====== DOCUMENT EXTRACT

Last year, I wrote an article breaking down the competition between Beyond Meat and Impossible Foods for leadership in the meat alternatives market.
It was the birthplace of what is now our VERSUS series where we dive deep into the biggest competitive rivalries in business.
It was also incredibly wrong.
Beyond Meat and Impossible Foods aren’t competing against each other in the market. They’re actually competing alongside each other against an even larger competitor.
So, to do it justice, we’re pulling the fake meat story back outta the freezer and breaking down the go-to-market strategies of both Beyond Meat and Impossible Foods in their joint venture to take down the biggest competitor in the market:
The first question we need to answer when assessing both Beyond Meat and Impossible Food’s strategy to compete with meat is, ‘why go after them in the first place?’.
The answer is two-fold:
Meat alternatives are nothing new. But these options traditionally went after a different buyer — the health and eco-conscious consumer. They specifically marketed and sold to people who didn’t eat meat.
Unfortunately, marketing to just non-meat eaters is a strategy that doesn’t equate to dollars and cents when only 2.7% of packaged meat sales in the United States are plant-based.
In order to be more profitable, it didn’t make sense for Beyond Meat nor Impossible Foods to just compete against veggie burgers and Tofurkey.
It was time to target meat-eaters, which coincidentally explains why both founders are adamant that their products are referred to as meat.
‘We can’t ask consumers to meet us halfway. We have to focus on delivering and then over-delivering the things that they value. That’s the only way you win in the market,” said Impossible Foods CEO, Pat Brown on the Big Brains podcast.
Plus, both Beyond Meat and Impossible Foods were confident that they had the product and differentiated message that could sway meat-lovers their way.
The central purpose that both businesses were founded upon was to eliminate meat.
“Our mission is to completely replace the use of animals as food technology by 2035,” said Brown.

============
====== INFORMATION PROVIDED

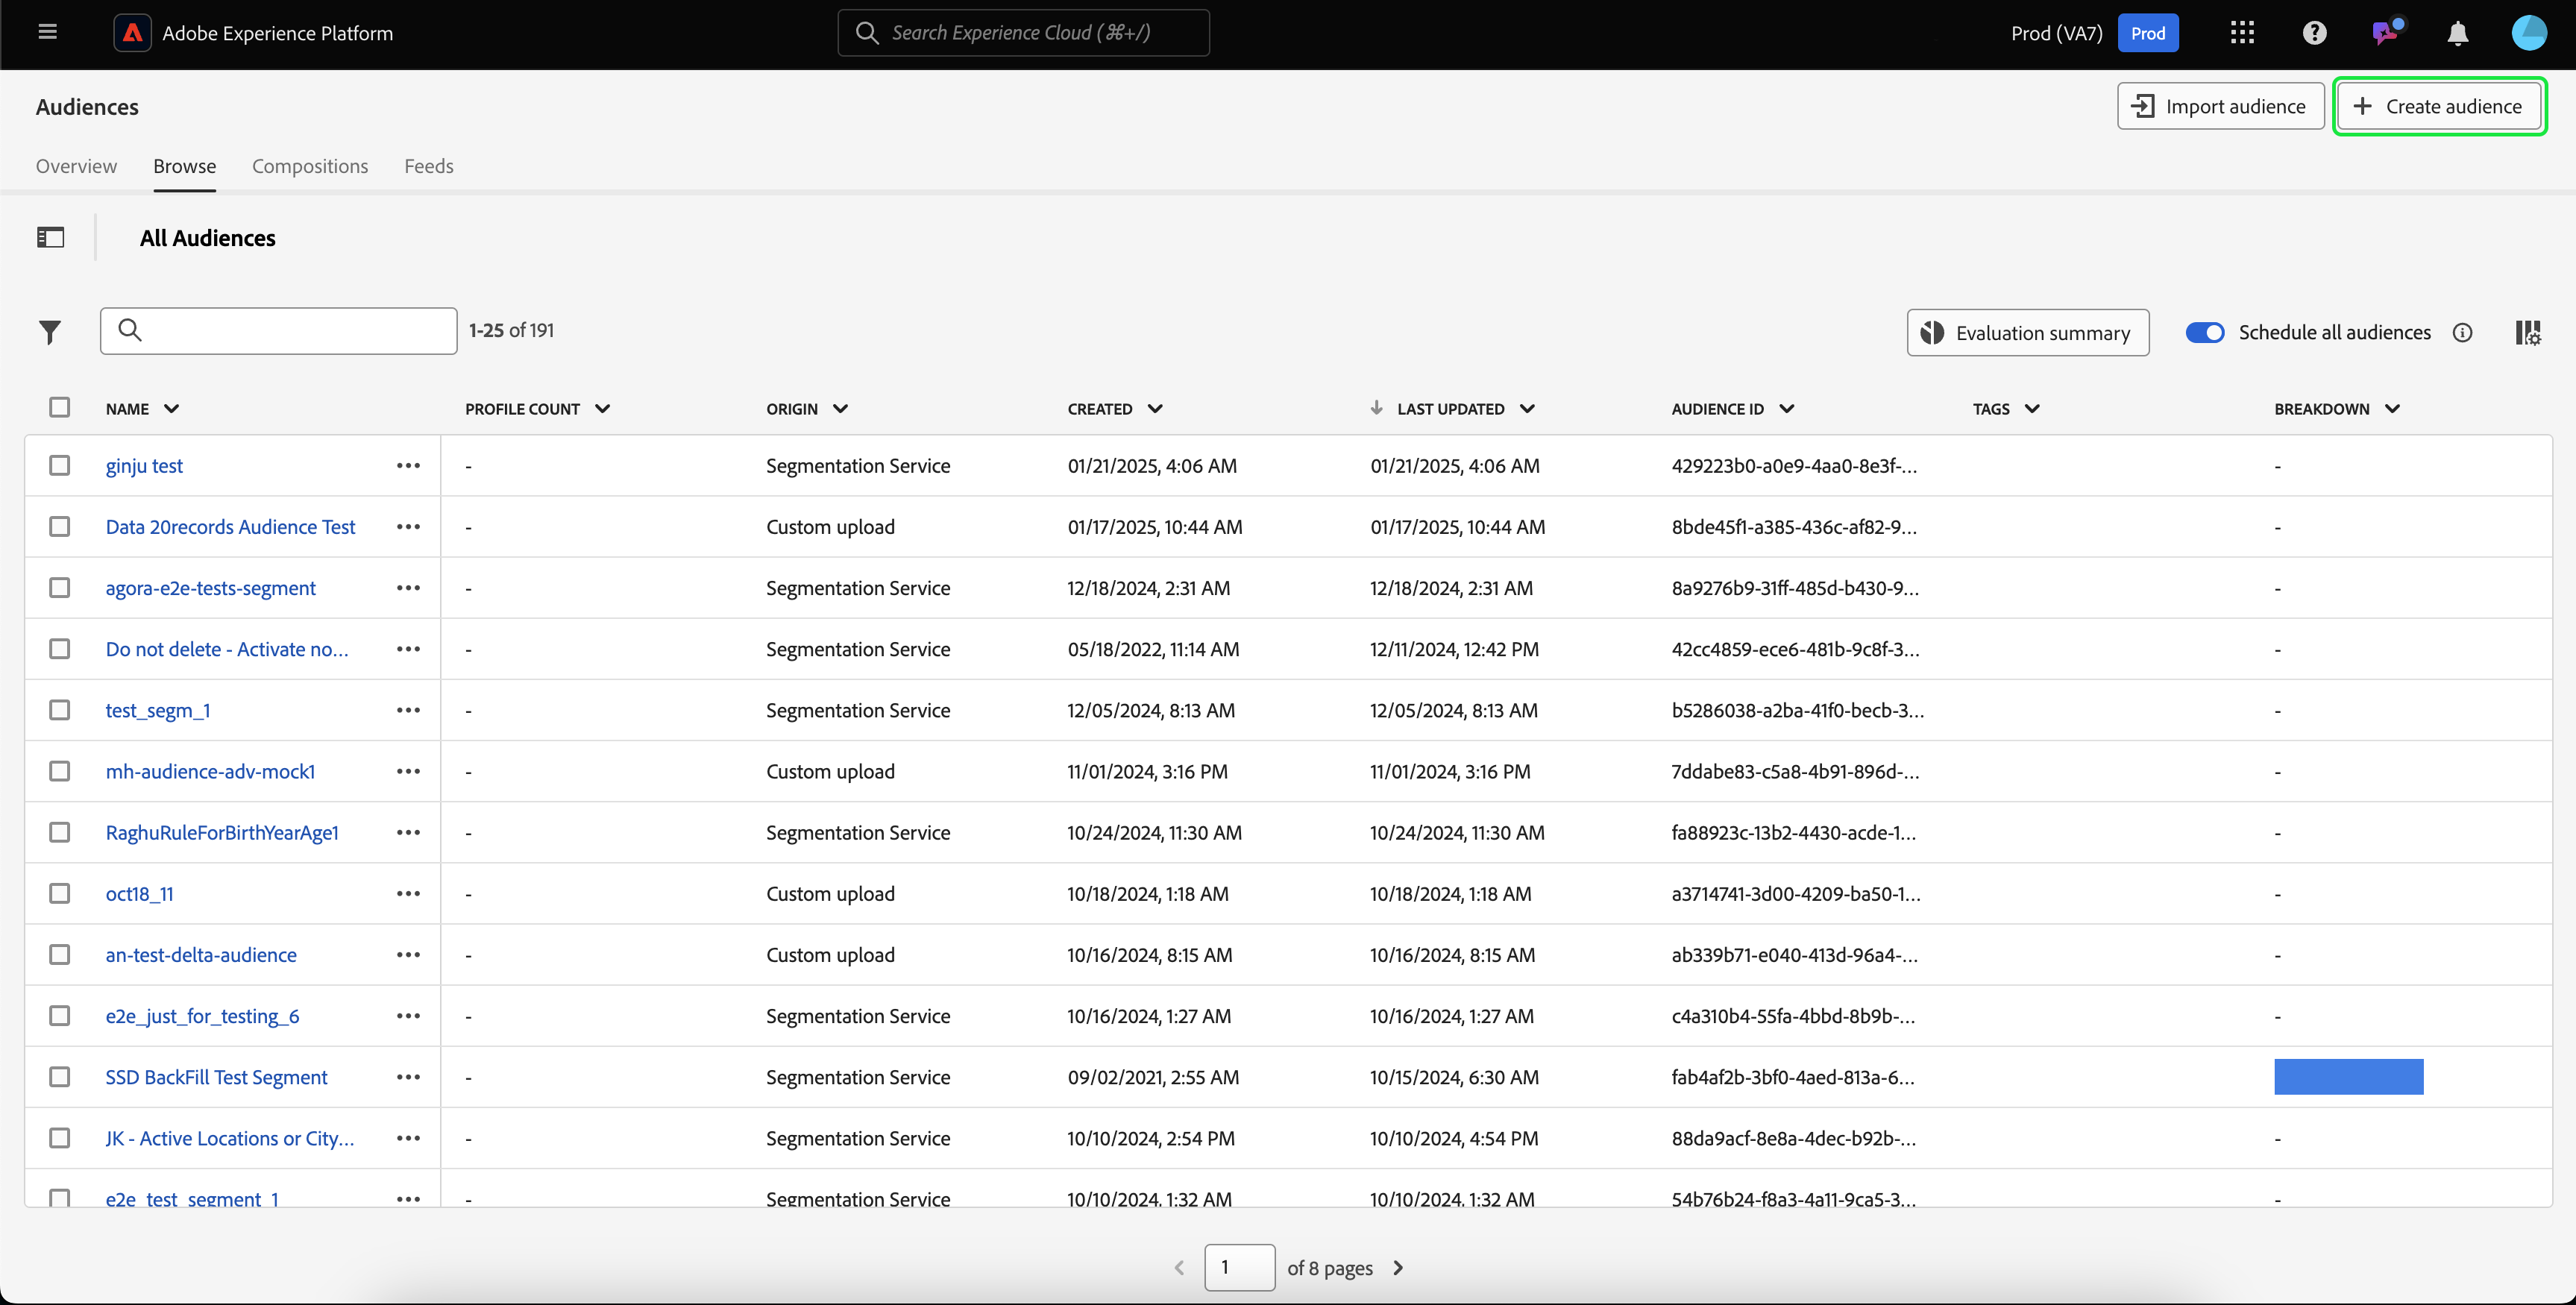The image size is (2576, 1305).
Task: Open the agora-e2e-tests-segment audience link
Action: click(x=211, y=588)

============

#### PROBLEM STATEMENT
According to the article on Beyond Meat and Impossible Foods, by what year does Impossible Foods aim to completely replace the use of animals as food technology? The listing was drawn from a separate source unrelated to the text.

#### THE RESULT
By 2035.